After the rather spectacular fireworks display that Lending Club had going on this time last year, it was not great surprise when the bond buyers who had been snapping up P2P marketplace debt suddenly got a case of cold feet and starting fleeing those marketplace lending platforms.
But in the year since the big meltdown — as firms like OnDeck, Prosper and Lending Club have seen their balance sheets take a beating — those firms have done some rethinking about how they handle risk, securitize their loans and staff their executive ranks.
The thinking, notes the Wall Street Journal, is a bit less Silicon Valley and a bit more Wall Street these days to counteract investor skepticism.
And those efforts are showing early signs of working.
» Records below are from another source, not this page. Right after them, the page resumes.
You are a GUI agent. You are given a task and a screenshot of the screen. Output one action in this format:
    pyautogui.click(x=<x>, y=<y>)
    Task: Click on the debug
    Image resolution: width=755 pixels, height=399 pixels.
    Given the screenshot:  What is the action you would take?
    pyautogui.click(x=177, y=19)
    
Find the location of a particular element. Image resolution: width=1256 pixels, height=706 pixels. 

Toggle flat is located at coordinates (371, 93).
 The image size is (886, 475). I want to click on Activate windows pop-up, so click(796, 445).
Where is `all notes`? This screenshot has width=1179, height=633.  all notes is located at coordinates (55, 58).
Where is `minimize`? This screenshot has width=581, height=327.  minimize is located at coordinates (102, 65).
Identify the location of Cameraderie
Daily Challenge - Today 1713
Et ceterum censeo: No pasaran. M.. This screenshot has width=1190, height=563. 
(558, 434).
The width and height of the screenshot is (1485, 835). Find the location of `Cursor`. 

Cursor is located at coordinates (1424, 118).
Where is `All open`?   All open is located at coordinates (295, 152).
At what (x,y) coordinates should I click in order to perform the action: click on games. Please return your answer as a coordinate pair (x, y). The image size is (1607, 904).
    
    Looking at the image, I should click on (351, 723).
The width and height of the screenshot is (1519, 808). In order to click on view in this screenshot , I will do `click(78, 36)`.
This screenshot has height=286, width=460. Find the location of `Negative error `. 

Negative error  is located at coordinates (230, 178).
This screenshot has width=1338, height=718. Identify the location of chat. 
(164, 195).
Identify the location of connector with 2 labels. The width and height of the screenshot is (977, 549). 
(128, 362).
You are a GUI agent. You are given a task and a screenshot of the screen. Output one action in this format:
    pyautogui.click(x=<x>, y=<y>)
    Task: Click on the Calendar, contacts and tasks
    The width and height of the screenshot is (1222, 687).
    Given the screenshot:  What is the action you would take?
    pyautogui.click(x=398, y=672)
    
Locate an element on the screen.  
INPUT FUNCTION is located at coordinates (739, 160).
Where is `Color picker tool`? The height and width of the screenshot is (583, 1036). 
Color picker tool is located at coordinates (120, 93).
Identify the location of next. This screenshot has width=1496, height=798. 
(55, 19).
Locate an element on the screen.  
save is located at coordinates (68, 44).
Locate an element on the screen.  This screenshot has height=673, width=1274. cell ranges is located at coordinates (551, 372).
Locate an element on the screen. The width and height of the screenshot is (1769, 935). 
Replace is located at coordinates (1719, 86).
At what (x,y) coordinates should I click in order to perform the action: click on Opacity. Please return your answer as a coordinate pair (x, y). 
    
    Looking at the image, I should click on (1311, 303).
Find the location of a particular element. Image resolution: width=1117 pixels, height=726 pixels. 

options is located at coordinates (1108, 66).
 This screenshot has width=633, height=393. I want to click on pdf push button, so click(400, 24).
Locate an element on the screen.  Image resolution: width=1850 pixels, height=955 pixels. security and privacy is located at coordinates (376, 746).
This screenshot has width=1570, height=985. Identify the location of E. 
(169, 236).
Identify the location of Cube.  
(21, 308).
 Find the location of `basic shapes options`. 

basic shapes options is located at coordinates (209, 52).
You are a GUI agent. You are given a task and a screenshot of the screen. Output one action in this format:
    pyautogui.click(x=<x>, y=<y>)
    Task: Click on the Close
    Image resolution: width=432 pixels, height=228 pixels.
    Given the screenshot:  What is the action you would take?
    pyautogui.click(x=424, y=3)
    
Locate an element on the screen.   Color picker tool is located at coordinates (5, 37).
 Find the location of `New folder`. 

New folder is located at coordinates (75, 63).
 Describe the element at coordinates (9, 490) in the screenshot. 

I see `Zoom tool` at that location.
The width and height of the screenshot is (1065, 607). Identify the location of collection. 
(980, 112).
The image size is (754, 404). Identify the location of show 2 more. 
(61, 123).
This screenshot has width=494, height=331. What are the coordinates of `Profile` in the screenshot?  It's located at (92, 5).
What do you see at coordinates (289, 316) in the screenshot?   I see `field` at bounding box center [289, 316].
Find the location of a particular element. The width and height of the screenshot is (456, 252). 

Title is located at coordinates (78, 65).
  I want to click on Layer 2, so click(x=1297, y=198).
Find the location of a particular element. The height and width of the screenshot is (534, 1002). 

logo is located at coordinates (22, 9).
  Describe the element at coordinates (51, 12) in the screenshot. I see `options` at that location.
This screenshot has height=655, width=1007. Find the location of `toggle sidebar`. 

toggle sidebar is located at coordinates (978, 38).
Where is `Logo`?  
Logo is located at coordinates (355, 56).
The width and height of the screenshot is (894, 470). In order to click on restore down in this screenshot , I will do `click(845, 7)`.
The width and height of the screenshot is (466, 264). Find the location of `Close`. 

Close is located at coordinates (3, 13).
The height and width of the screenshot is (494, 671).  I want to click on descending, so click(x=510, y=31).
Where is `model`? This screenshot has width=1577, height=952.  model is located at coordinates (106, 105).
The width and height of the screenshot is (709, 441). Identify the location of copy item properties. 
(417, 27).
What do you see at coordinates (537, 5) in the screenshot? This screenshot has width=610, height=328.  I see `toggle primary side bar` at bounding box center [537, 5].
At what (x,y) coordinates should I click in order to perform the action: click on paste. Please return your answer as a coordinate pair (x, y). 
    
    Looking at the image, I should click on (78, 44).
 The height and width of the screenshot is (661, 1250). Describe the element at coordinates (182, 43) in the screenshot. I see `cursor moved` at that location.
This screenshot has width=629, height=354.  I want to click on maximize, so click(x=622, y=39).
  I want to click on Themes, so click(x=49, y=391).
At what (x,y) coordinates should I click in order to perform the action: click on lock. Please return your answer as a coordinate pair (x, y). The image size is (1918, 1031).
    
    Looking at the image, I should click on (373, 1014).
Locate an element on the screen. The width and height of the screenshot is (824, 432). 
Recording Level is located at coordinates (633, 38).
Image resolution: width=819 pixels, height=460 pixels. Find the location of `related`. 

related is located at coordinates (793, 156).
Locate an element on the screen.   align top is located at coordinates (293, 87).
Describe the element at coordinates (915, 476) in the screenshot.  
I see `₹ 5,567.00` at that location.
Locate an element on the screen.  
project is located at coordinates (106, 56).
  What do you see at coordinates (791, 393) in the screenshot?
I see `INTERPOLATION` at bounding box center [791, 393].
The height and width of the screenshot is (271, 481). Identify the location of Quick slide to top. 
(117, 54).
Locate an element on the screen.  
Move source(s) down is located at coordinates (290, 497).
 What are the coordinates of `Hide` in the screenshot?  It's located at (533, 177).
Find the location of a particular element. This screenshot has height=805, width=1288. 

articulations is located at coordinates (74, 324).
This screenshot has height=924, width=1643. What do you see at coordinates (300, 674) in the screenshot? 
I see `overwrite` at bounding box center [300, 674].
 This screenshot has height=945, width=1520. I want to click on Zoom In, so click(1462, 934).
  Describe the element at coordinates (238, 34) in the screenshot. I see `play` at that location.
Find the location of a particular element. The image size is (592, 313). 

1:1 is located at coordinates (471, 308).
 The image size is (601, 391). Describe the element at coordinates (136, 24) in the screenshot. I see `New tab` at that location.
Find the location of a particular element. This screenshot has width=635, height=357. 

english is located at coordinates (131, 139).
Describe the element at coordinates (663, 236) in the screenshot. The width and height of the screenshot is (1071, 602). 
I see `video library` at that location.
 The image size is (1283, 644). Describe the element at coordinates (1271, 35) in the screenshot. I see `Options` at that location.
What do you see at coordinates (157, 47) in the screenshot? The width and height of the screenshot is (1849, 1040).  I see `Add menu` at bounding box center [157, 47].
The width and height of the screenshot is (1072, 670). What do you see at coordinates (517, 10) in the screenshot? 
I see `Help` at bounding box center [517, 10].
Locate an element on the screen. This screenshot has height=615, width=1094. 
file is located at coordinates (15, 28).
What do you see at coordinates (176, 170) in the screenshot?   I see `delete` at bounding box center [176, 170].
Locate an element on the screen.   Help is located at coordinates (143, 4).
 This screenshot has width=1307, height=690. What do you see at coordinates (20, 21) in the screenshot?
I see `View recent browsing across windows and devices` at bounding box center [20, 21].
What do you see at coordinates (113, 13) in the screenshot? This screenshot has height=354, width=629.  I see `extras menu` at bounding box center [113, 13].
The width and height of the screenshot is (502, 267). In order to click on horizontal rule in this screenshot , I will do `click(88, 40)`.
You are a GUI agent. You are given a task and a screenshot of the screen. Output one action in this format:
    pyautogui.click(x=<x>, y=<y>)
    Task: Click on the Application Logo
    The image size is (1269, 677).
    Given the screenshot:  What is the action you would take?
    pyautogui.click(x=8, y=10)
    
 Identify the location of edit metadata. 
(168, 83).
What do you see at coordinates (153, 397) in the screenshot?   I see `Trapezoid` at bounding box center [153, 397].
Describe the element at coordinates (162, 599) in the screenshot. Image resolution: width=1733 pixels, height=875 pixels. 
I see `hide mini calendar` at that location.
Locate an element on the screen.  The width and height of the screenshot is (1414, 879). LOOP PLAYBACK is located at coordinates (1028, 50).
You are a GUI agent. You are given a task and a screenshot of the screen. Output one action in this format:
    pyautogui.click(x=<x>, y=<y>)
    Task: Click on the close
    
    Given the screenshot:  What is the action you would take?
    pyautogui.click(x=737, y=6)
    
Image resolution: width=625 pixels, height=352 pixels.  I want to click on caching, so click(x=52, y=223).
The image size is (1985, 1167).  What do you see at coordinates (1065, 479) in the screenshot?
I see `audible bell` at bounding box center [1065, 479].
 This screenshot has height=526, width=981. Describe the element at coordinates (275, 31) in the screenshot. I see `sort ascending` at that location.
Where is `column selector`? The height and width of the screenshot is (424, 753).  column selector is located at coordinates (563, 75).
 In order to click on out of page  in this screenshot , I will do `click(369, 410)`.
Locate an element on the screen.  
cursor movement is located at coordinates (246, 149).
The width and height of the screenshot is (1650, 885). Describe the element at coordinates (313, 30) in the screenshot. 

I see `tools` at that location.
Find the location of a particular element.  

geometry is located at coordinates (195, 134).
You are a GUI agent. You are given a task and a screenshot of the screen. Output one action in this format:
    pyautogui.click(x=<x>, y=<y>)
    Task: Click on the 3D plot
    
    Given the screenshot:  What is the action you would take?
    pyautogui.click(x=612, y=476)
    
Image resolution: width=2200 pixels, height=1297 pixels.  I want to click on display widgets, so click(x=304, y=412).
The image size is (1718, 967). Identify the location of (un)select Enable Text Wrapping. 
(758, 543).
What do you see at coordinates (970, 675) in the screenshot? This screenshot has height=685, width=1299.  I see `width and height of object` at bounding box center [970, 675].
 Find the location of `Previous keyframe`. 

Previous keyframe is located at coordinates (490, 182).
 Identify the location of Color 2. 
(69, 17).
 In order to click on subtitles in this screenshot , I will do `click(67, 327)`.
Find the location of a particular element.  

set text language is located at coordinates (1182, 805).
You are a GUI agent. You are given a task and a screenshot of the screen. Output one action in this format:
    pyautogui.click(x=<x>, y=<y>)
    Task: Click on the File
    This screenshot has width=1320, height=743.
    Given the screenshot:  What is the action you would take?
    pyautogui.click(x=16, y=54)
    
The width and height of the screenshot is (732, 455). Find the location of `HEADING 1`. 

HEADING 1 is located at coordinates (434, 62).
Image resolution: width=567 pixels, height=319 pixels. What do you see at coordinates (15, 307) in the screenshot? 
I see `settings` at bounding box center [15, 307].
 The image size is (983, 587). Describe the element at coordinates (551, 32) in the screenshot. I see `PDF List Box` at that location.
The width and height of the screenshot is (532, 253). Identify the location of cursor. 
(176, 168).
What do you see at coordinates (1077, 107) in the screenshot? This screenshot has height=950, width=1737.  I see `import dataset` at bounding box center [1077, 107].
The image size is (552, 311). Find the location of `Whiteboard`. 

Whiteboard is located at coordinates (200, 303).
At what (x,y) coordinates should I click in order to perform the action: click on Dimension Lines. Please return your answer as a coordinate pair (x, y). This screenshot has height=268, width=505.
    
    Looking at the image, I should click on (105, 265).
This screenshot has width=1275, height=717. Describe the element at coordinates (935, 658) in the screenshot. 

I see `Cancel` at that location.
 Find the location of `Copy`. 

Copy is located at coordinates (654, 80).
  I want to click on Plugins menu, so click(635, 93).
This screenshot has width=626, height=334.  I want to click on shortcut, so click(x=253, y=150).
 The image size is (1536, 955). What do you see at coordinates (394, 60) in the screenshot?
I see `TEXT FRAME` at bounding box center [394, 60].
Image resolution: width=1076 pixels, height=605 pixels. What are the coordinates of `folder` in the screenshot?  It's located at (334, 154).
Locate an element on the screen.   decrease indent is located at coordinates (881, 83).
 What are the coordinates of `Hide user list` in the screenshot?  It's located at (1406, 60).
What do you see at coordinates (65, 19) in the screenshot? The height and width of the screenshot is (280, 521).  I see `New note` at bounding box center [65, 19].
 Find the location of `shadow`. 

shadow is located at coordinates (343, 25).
Since April of this year, over $2 billion in securities backed by loans have either been sold or are being prepared for an imminent sale, according to credit-rating firms and people familiar with the matter.
That is some much needed good news for the segment, as it represents more than was issued in the entire second quarter of 2016, according to data tracker PeerIQ.
And it seems to be a continuation of recent activity that saw $3 billion in bonds backed by online loans that were issued in the first quarter of 2017, double the amount from the same period a year earlier.
The renewed confidence, according to investors, came as online lenders moved to tighten up and professionalize their lending and lending criteria.
“It was really important to see there was some kind of a consumer lending background…as opposed to just an algorithm,” said Joseph Astorina, head of asset-backed securities research at AllianceBernstein Holding LP.
Bonds backed by online loans is a small part of the securitization market — as of 2016, $7.8 billion of bonds backed by online loans were issued, compared with $191 billion in total issuance of asset-backed securities, according to S&P Global Ratings.
And investors — though more excited by the segment again — are still cautions after the rounds of burns many took last year when bonds did not live up to predictions about their performance.
How much the segment has really recovered will get another litmus test in the next few weeks as Lending Club brings to market a roughly $400 million deal of bonds backed by loans it made to less creditworthy consumers, according to people familiar with the matter. Last week, a $450.5 million deal backed by 39,334 Prosper personal loans was oversubscribed, according to unnamed inside sources.